### Your objective
Write out again, exactly, the lines below starting at the one with "Instruction: Open chart settings gear icon" and ending at the one with "You are a computer-use agent. Viewport: 760px".

*** Block opens ***

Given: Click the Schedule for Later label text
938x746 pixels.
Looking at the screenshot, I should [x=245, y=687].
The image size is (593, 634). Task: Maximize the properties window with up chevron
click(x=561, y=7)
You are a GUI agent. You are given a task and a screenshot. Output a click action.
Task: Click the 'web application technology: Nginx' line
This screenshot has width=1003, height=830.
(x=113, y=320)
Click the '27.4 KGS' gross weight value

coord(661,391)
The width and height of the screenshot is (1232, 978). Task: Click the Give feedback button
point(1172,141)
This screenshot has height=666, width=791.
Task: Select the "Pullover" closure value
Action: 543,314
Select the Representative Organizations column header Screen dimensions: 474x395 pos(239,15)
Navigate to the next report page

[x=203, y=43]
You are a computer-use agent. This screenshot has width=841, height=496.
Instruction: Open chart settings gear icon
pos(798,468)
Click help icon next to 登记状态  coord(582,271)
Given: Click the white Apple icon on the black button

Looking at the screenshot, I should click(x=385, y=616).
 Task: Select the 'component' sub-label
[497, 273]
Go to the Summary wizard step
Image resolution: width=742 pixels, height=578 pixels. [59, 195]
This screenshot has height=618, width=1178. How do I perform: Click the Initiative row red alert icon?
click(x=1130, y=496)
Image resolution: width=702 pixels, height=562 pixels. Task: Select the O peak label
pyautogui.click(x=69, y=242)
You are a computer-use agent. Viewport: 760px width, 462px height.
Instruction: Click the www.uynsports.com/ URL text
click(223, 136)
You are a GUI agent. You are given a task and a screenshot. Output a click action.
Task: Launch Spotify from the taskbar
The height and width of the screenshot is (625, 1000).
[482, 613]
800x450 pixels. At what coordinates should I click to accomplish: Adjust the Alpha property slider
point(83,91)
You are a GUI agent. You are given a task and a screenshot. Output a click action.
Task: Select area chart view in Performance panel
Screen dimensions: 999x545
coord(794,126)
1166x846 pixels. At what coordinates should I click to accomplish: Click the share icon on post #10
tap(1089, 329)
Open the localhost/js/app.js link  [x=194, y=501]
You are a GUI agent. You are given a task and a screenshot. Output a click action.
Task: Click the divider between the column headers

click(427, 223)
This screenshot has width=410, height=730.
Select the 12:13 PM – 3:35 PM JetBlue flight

*** Block closes ***

### Expected answer
Instruction: Open chart settings gear icon
pos(798,468)
Click help icon next to 登记状态  coord(582,271)
Given: Click the white Apple icon on the black button

Looking at the screenshot, I should click(x=385, y=616).
 Task: Select the 'component' sub-label
[497, 273]
Go to the Summary wizard step
Image resolution: width=742 pixels, height=578 pixels. [59, 195]
This screenshot has height=618, width=1178. How do I perform: Click the Initiative row red alert icon?
click(x=1130, y=496)
Image resolution: width=702 pixels, height=562 pixels. Task: Select the O peak label
pyautogui.click(x=69, y=242)
You are a computer-use agent. Viewport: 760px width, 462px height.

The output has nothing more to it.